- PROMPT
Would you copy the records below, exactly and only from their first line through the line containing "Given: Click the info icon next to Value", without any pictures?

- INPUT MATERIAL
________________________
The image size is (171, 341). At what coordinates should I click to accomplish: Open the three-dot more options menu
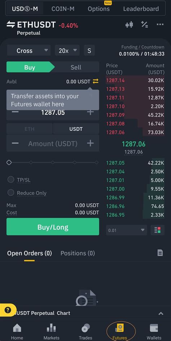(x=160, y=24)
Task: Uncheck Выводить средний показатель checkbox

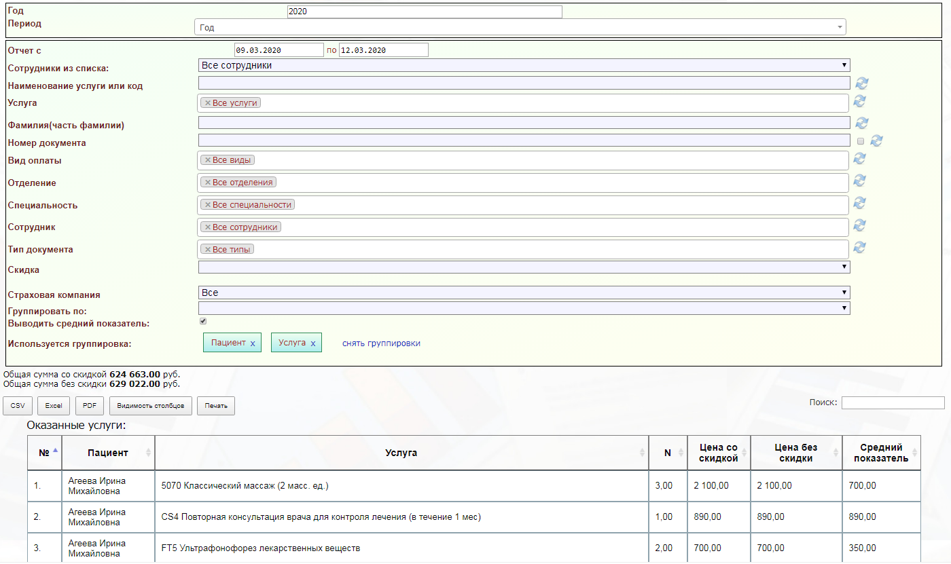Action: (202, 321)
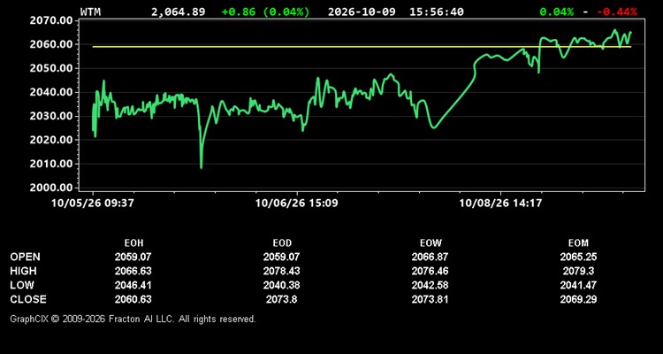Click the green +0.86 (0.04%) change
This screenshot has width=663, height=354.
point(265,12)
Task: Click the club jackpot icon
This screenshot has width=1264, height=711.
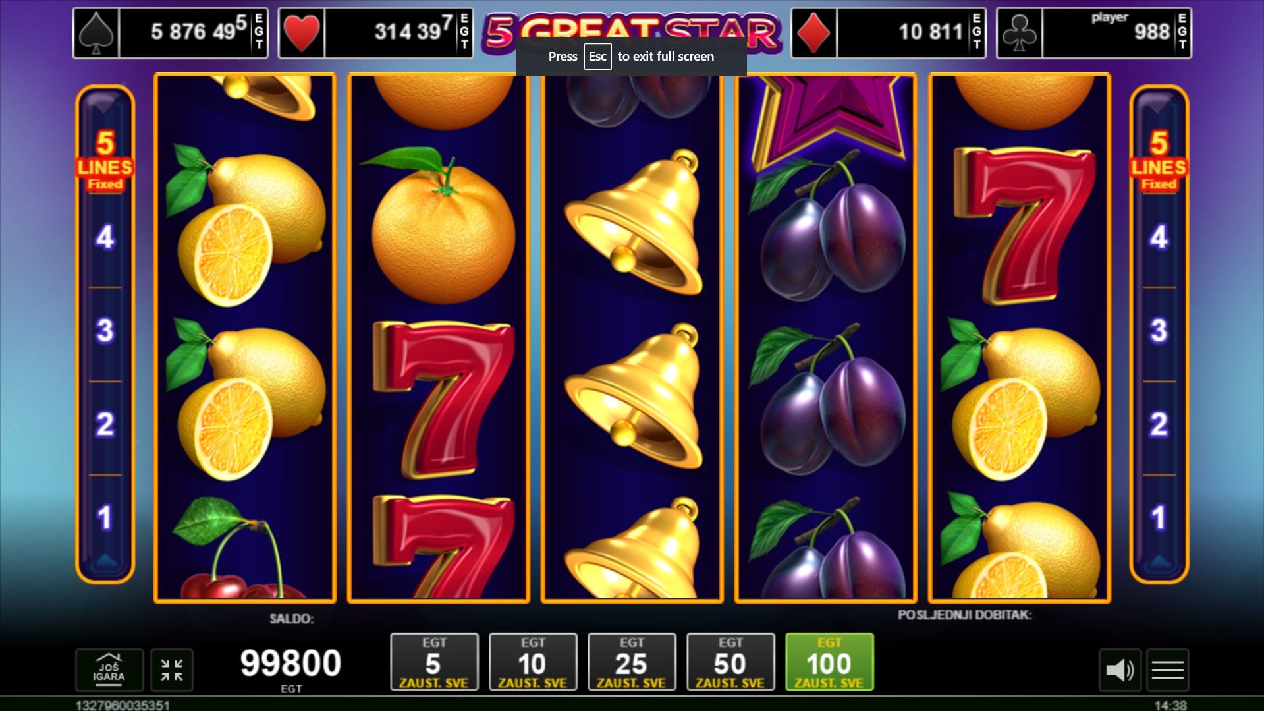Action: (1020, 33)
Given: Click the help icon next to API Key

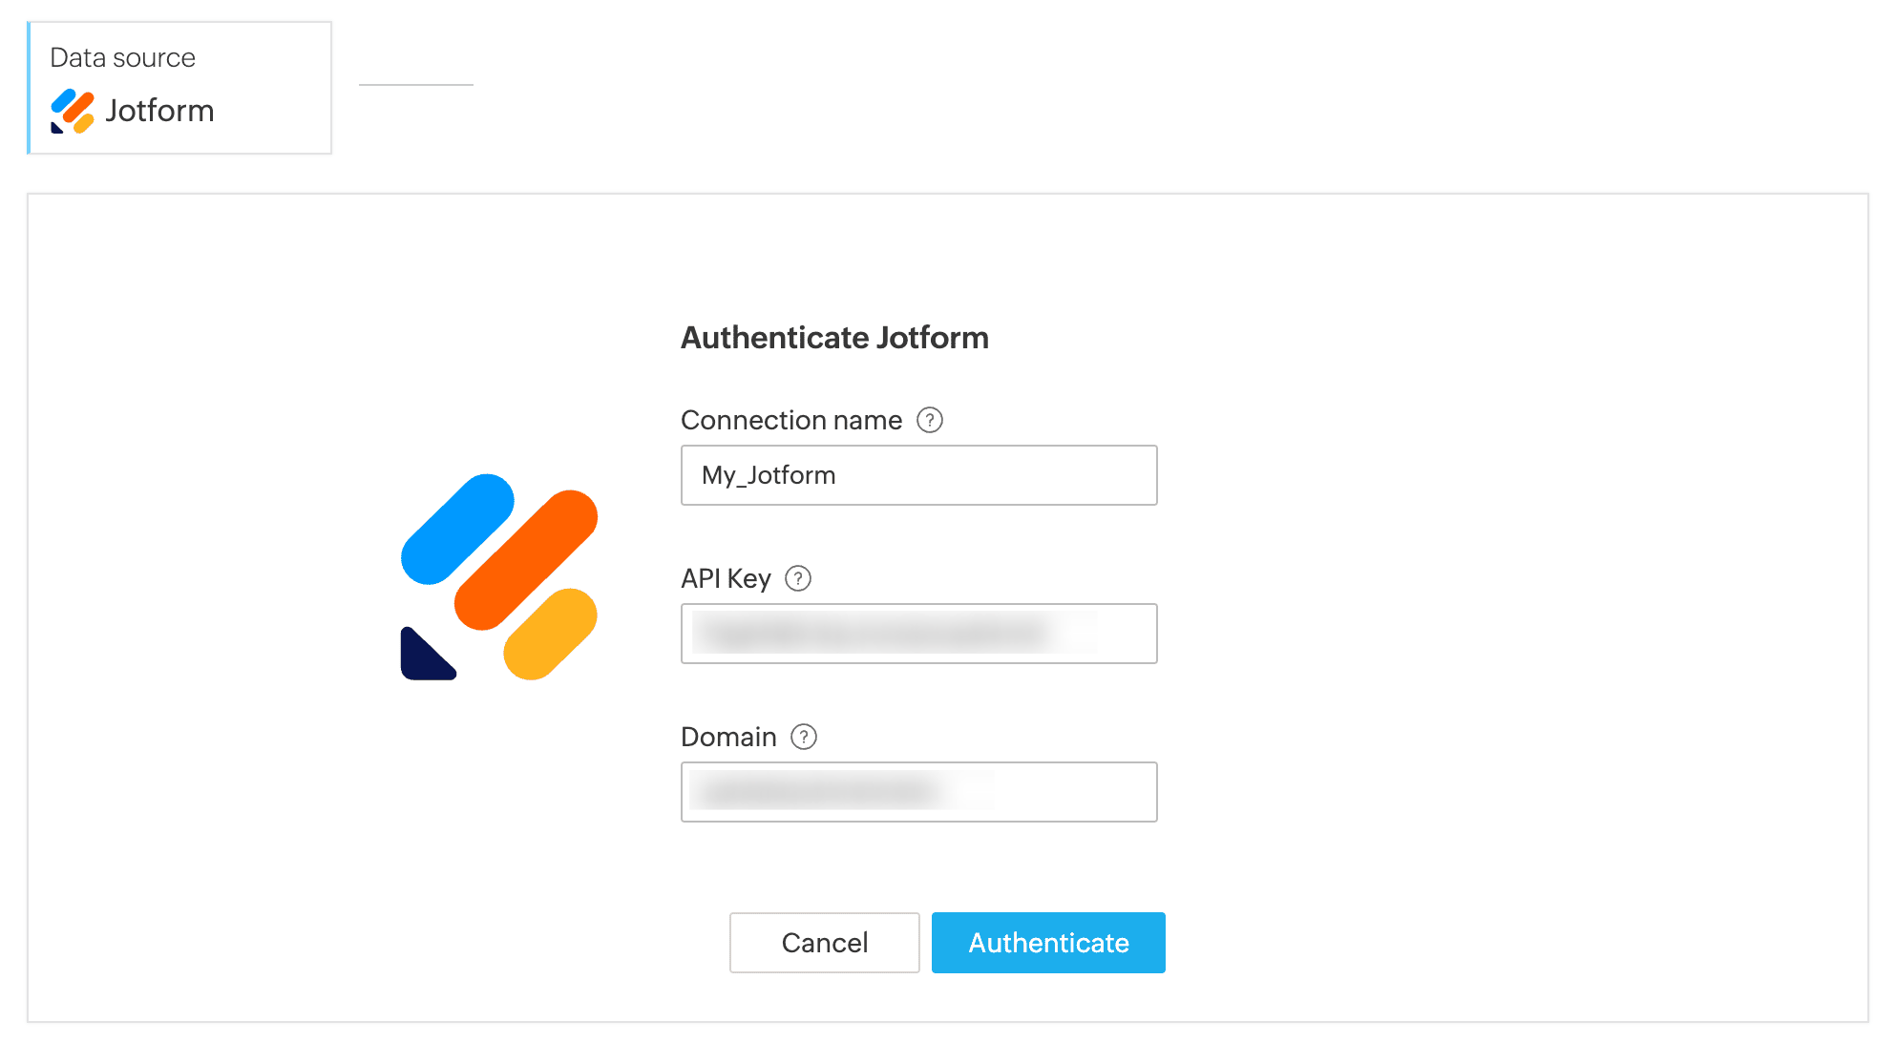Looking at the screenshot, I should click(797, 578).
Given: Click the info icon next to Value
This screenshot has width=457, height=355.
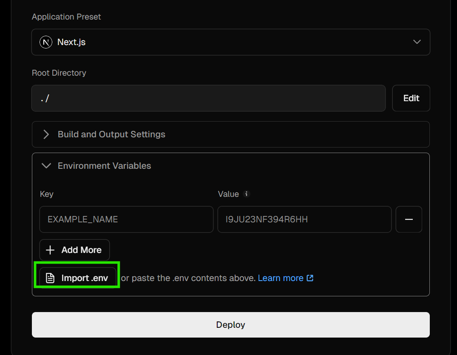Looking at the screenshot, I should 247,194.
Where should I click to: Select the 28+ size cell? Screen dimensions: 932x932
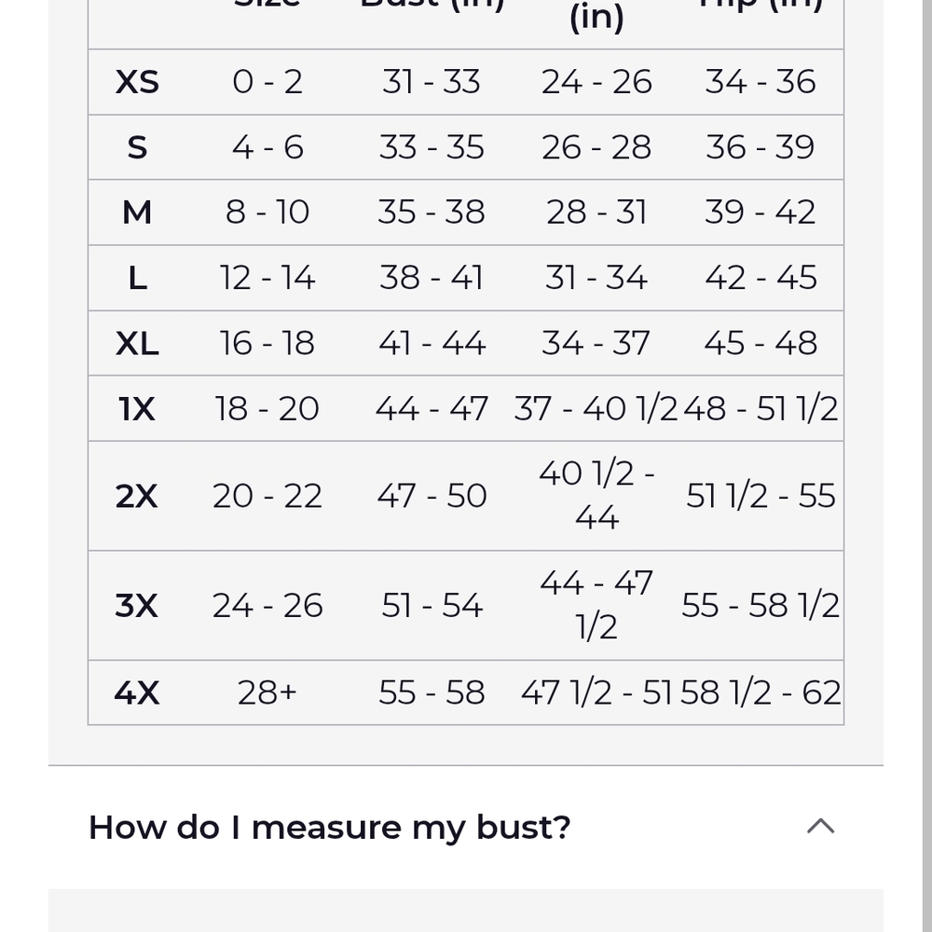coord(267,693)
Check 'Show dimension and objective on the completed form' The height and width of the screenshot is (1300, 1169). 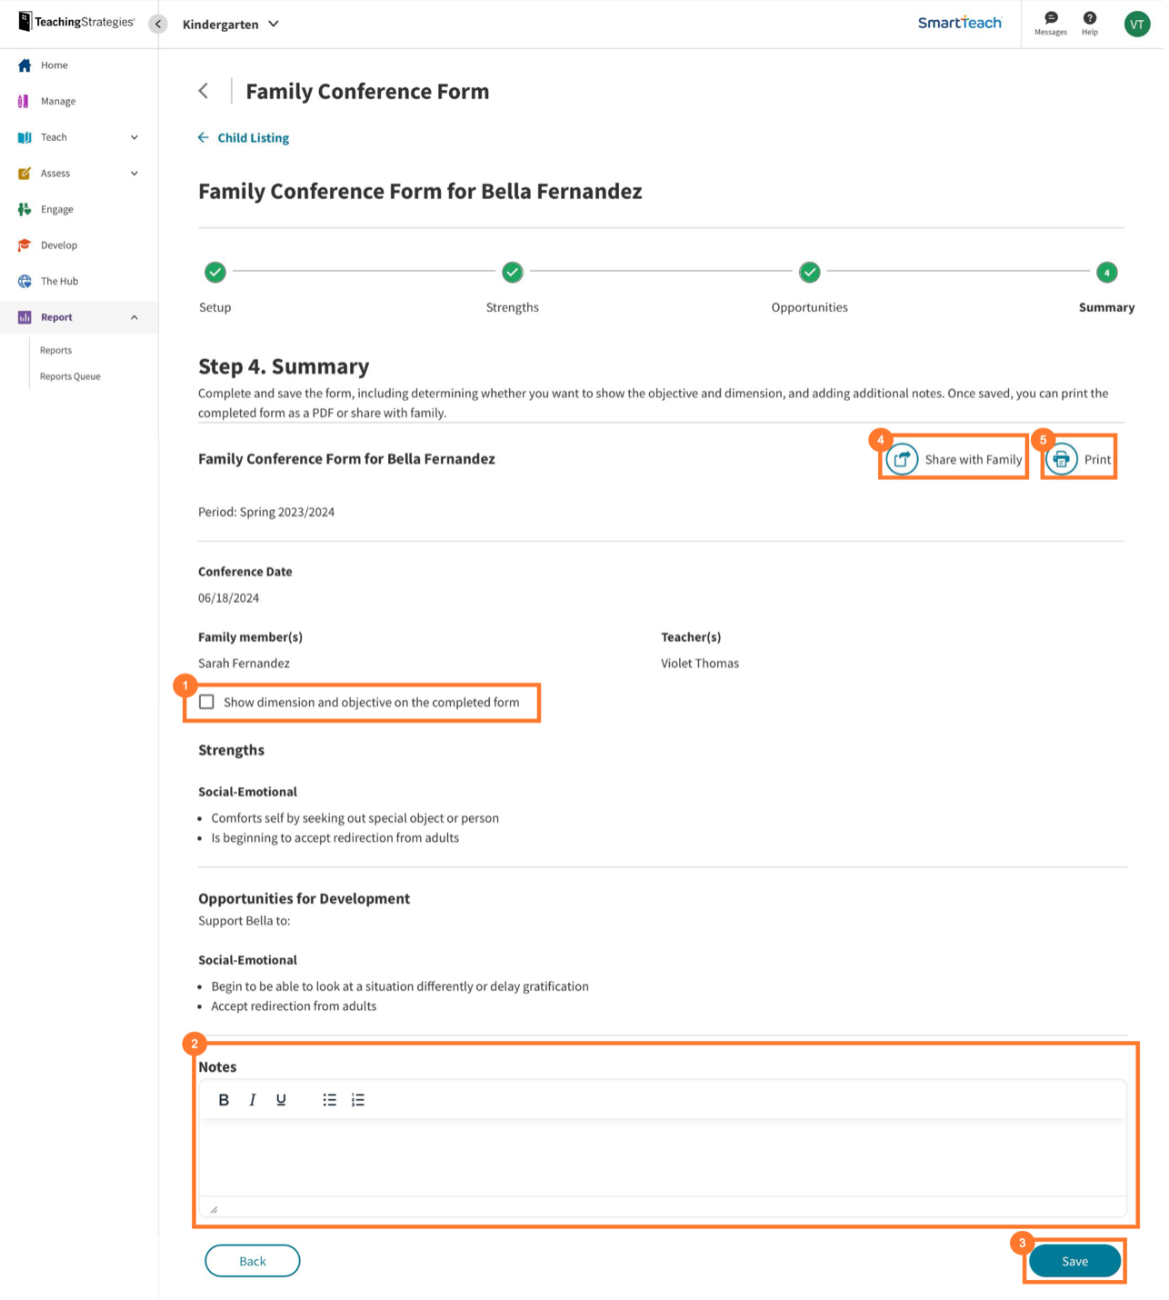click(x=207, y=702)
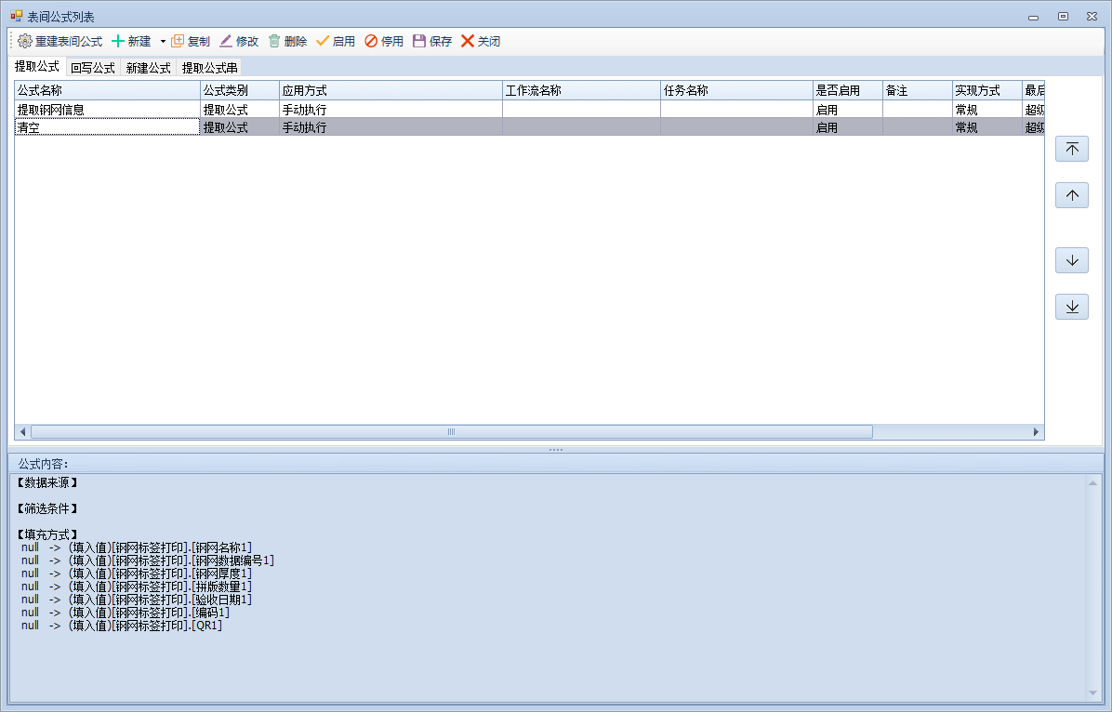
Task: Open the dropdown arrow next to 新建
Action: (162, 42)
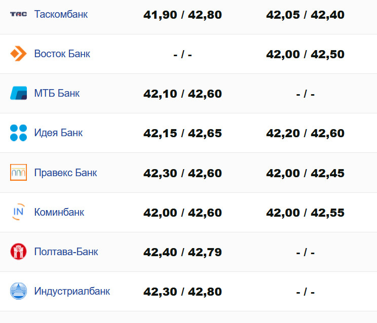Screen dimensions: 377x323
Task: Click Полтава-Банк rate 42,40 / 42,79
Action: coord(182,252)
________________________
- RESPONSE
The image size is (171, 341). At what coordinates should I click to accomplish: Open the three-dot more options menu
(x=160, y=24)
Task: Uncheck Выводить средний показатель checkbox

Action: (202, 321)
Click the green +0.86 (0.04%) change
This screenshot has width=663, height=354.
point(265,12)
Task: Click the club jackpot icon
This screenshot has width=1264, height=711.
Action: (1020, 33)
Given: Click the help icon next to API Key

Looking at the screenshot, I should click(797, 578).
Given: Click the info icon next to Value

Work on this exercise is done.